La perversidad política

Septiembre 2022

Javier Brown César

La Nación

La destrucción de la política ha sido un proceso gradual y sistemático por obra de quienes llegan a cargos públicos con una larga cauda de resentimiento y odio. La política, esa actividad noble y superior, vital para la adecuada organización de los asuntos humanos ha llegado hoy a niveles de degradación insoportables.

La perversidad política no es otra cosa que la inversión de todos los valores, lo que lleva a que una actividad decente y necesaria, se convierta en un ejercicio perpetuo de daño intencional, de improvisación recurrente y de maldad sistemática. Este ejercicio denigrante de los cargos públicos es uno de los factores que está en la base del actual desprestigio de la política.

El caciquismo, esa vieja lacra de los sistemas políticos que fundan su autoridad en el carisma o la tradición, en lugar de en las leyes y las instituciones sigue hondeando sus banderas en el nuevo milenio. Manuel Gómez Morin hablaba del “caciquismo voraz e irresponsable… que obscurece y deprime la vida local y hace sentir hasta en las poblaciones más remotas, el peso degradante y ruinoso de la incapacidad irresponsable y de la explotación destructora”.

Los efectos del caciquismo en la vida pública son devastadores: “producen la esterilización de la vida local, la formación de un centralismo agobiador, el establecimiento inevitable de una cadena de complicidades que se extiende a todos los grados de la vida oficial porque hace depender a los municipios y a los gobiernos locales de la maquinaria política federal y a ésta, a su vez, la sujeta a una innombrable vinculación con todas las mafias políticas provincianas”.

Acciones a realizar:
**A.** Según el artículo sobre la perversidad política, ¿por qué el caciquismo establece una cadena de complicidades que se extiende a todos los grados de la vida oficial? Explícalo en una a tres oraciones.
**B.** Reproduce del artículo sobre la perversidad política el fragmento que va de "La perversidad política no" a "de la política.".
Apóyate solo en el artículo para responder.

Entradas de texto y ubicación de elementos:
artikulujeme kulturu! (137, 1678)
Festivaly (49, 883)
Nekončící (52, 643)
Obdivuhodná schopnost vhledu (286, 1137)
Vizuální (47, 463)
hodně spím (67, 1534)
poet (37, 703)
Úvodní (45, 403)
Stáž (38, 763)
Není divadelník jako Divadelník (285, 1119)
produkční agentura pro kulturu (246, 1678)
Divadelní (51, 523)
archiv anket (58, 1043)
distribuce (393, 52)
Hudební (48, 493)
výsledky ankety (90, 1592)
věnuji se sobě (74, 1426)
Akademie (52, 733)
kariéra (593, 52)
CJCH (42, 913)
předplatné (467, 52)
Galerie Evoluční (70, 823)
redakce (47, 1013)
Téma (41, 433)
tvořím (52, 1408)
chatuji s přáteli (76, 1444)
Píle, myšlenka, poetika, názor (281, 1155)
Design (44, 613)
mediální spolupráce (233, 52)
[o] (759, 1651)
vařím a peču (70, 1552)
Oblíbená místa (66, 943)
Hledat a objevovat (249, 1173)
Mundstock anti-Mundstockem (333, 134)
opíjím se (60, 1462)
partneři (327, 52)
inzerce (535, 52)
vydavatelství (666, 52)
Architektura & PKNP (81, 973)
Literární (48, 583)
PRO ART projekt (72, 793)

Tareas resueltas:
**A.** Porque hace depender a los municipios y a los gobiernos locales de la maquinaria política federal y, a su vez, sujeta a esta a una innombrable vinculación con todas las mafias políticas provincianas.

**B.**
La perversidad política no es otra cosa que la inversión de todos los valores, lo que lleva a que una actividad decente y necesaria, se convierta en un ejercicio perpetuo de daño intencional, de improvisación recurrente y de maldad sistemática. Este ejercicio denigrante de los cargos públicos es uno de los factores que está en la base del actual desprestigio de la política.